Today’s post was authored by a Guest Contributor, historian, folklorist, and ethnomusicologist Dr. Kristine McCusker.
At first glance, the E. A. Harleston Funeral Home and Mickey Funeral Home ledgers, housed in the remarkable Avery Research Center, may seem like dry tomes. But these rich documents tell a variety of stories about being black in Charleston and in the South. The stories found in the ledgers range from reflecting a common death experience to the truly unique and, quite frankly, horrific. Consider this mystery woman who died in 1936 for whom there are but two notations in Harleston’s ledger: first, that she was sent home for burial from Columbia, Georgia, where she had most likely migrated during the Great Migration, and second, that she had died after swallowing a safety pin, a horrible way to die (Reel 3, Page 393). We know nothing else. Was it an accident? Did she commit suicide? The ledger, unfortunately, remains silent at this point.

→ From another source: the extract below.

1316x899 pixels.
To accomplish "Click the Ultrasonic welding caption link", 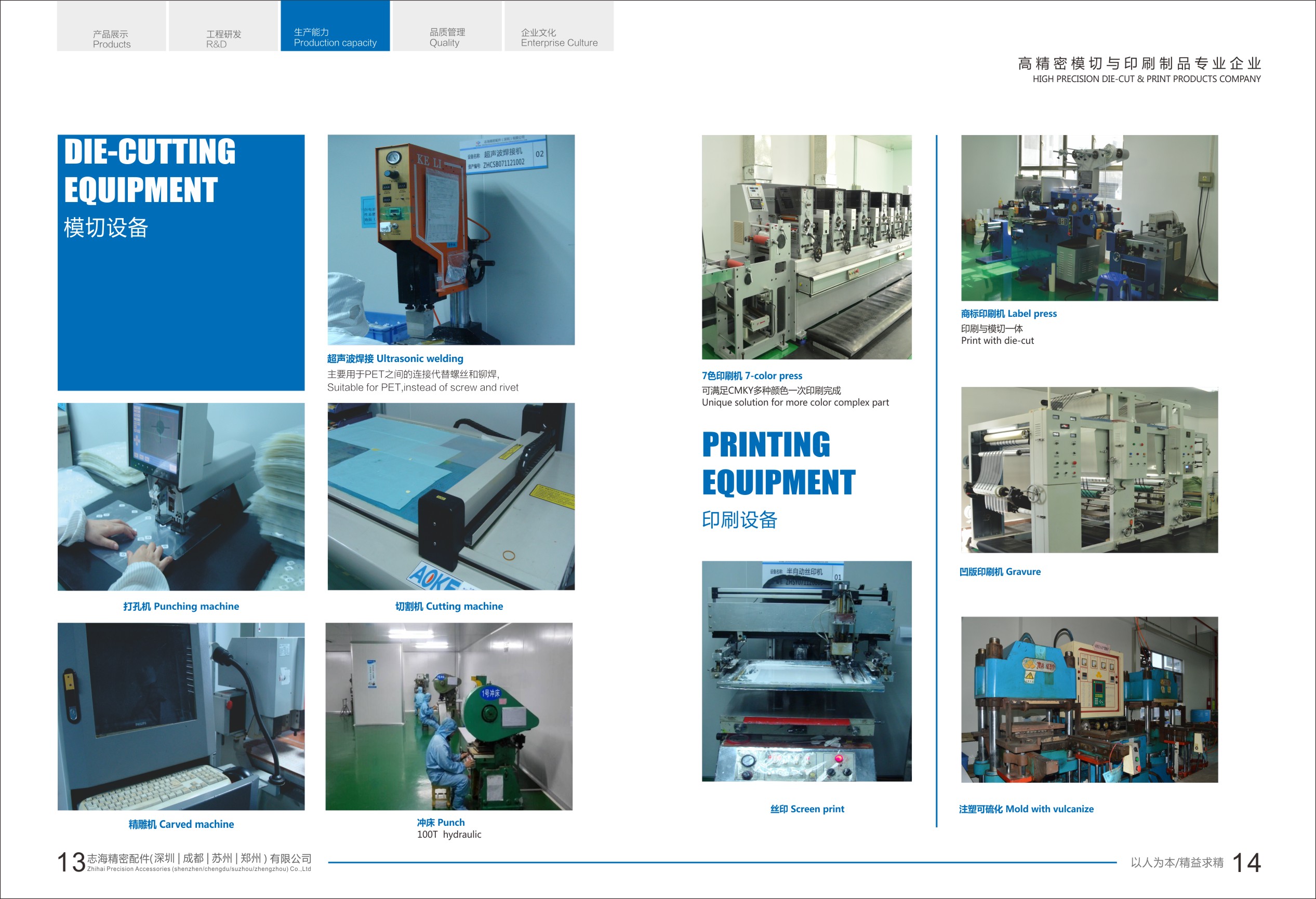I will (x=395, y=358).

The ledgers are evidence, too, of the secure elite status conferred upon funeral directors like Harleston and Mickey. In the Jim Crow South, the physical separation of black and white in life required deceased bodies to be embalmed, “funeralized,” and buried racially separate as well, at least in large cities like Charleston. This provided an exclusive business for motivated and entrepreneurial people like the Harlestons and the Mickeys who owned livery stables first and then began to include embalming services with their livery stock. Moreover, that exclusivity provided them an economic buffer against segregation since their clientele was all black and they were, therefore, not subject to white control or whim.